From the poles to the equator, marine mammals such as seals, dolphins and whales, play an important role in global ecosystems as apex predators, ecosystem engineers and even organic ocean fertilisers. The ocean off the coast of South Africa is home to a high diversity of these mammals and is recognised as a global marine biodiversity hotspot.
Marine mammals are often referred to as “sentinels” of ocean health. Numerous studies have explored the effects of both noise and chemical pollution, habitat degradation, changes in climate and food webs on these marine apex predators. Yet the interplay of these factors isn’t well understood.
Our research on the unfortunate dolphins incidentally caught in shark nets off South Africa’s KwaZulu-Natal coast has helped fill in some of the gaps. By assessing the health of these dolphins we have provided valuable baseline information on conditions affecting coastal dolphin populations in South Africa. This is the first systematic health assessment in incidentally caught dolphins in the Southern Hemisphere.
But to gain a fuller picture of the health of marine mammals in these waters I am now combining this contemporary field research with historical data, like the collection at the Port Elizabeth Museum Bayworld.
The combination of data on diet, reproduction, population structure and health helps us gain a better understanding of the pressures and changes these apex predator populations face. And it helps us understand it in relation to global change, including both climate change and pressures brought about by human behaviour.
My research sheds light on multiple factors: pollutant levels, parasites, and availability of prey, all have an impact on individuals as well as populations.
Understanding the health of these animals also gives us insight into the state of the world’s oceans. This is relevant because oceans affect the entire ecosystem including food security, climate and people’s health. This degree of connectedness is highlighted by recent discoveries about how whales act as ecosystem engineers.

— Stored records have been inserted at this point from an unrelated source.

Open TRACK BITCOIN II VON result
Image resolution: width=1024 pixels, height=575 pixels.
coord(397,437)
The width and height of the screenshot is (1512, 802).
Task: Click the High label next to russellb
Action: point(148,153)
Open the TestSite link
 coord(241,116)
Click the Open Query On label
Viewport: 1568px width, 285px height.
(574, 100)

The accumulation of this knowledge is important because the planet’s oceans aren’t being protected. Recent popular documentaries such as “Sonic Sea” and “Plastic Ocean” have highlighted their exploitation and pollution.
Without baseline knowledge it’s challenging to establish the potential effects that new anthropogenic developments (those caused by human behaviour) have on local whale and dolphin populations.

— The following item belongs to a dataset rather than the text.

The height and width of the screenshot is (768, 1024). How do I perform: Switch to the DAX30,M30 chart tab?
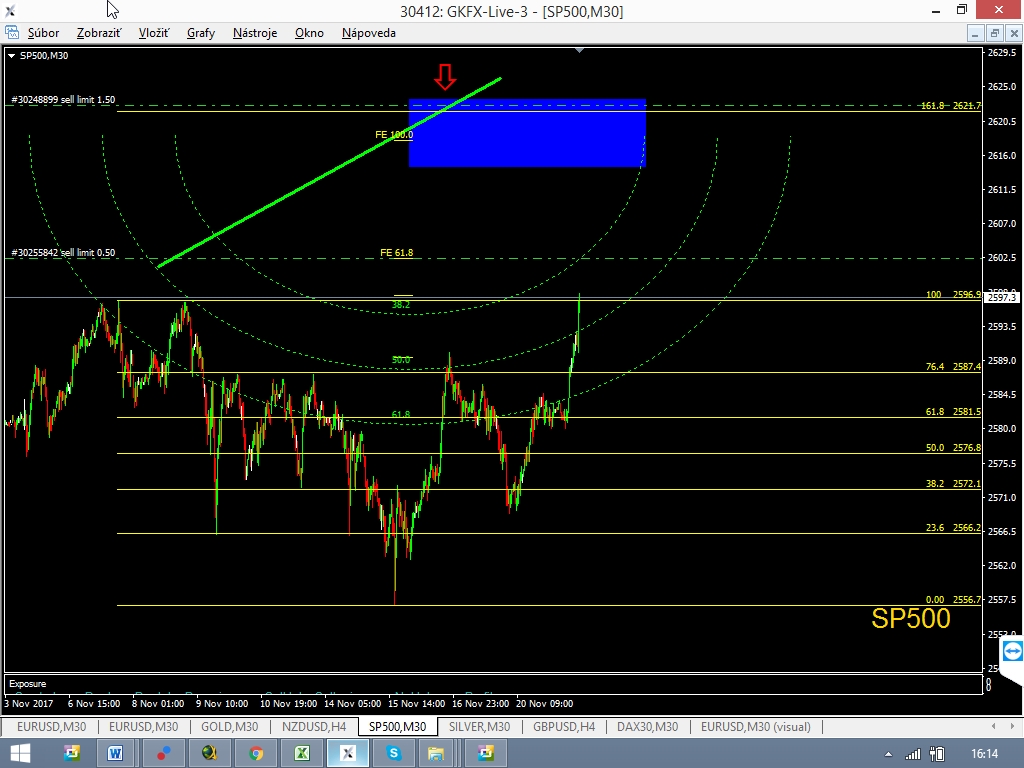647,727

For example, we know that whales are sensitive to shipping noise, so what potential impact could a new deep water port have on mothers and their calves? Could it drive them away from these nursery areas, or could it lead to an increased risk of whales and ships colliding? To answer this and monitor the change that a new port brings with it, we are investigating the soundscape of two bays in the Eastern Cape (one with a new port, one without) in parallel with baleen whale mother-calf behaviour.

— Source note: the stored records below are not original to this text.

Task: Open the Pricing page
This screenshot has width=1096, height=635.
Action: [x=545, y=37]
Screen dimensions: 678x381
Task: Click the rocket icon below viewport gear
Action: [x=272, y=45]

Another example is understanding how changes in the Sardine run over the past 15 years have affected the diets of these mammals. The Sardine run is an annual phenomenon when large shoals of Sardine migrate northwards along the coast into KwaZulu-Natal waters to spawn. Using long-term data and samples from the Port Elizabeth Museum research collection, we have been able to establish that over the the past 20 or so years the main predator in the Sardine run – the long-beaked common dolphin – has shifted its diet to mackerel. Although such changes in diet can have potential impacts on the health of the dolphins, parallel investigations on the trophic level these animals feed at (using isotope data from teeth) and the body condition of the dolphins (using long-term data on blubber thickness), indicated no adverse effects to the dolphins.
Our analysis highlights how marine mammals may be used as indicators of environmental change and why research is important.
Finding answers to intricate questions on environmental change is not always easy. But a better understanding and knowledge of the environment these animals live in has to be incorporated into studies contributing to their conservation and management. Such studies are becoming increasingly relevant as they highlight the fast degradation of the marine environment.
For example, a recent study identified antibiotic resistant bacteria in both sea water samples and exhaled breath samples from killer whales. This suggests that the marine environment has been contaminated with human waste which in turn has significant medical implications for humans.
Gaining such information is particularly important given the rapid changes taking place in the oceans, such as those on South Africa’s southern and eastern coastline. This includes increasing coastal development, new deep water ports being built or expanded, and parts of the deep sea being explored for oil and gas.
To assess these changes and what they mean for the environment, baseline studies need to be carried out so that potential effects can be assessed. Whales and dolphins are increasingly being recognised as indicators of ocean health in this endeavour.
And a continuation of the research we did on dolphins caught in nets will help document the cyclic changes that can be seen as normal variation in a population. This could prove important for assessing future catastrophic events, such as the Deep Horizon oil spill.
The oceans absorb over 25% of the world’s carbon pollution as well as heat generated by global warming. They also produce at least 50% of the planet’s oxygen, and are home to 80% of all life on earth. Yet only 5% of this vital component of our planet has been explored.
Research on whales and dolphins contributes important knowledge about ocean health. Historical data increasingly provides a guideline to teasing out natural variations in populations and assessing the contribution that multiple factors have on these animals. In time, this will ensure that policy makers are being given sound scientific information. It will also provide us with a good barometer of the overall health of our oceans.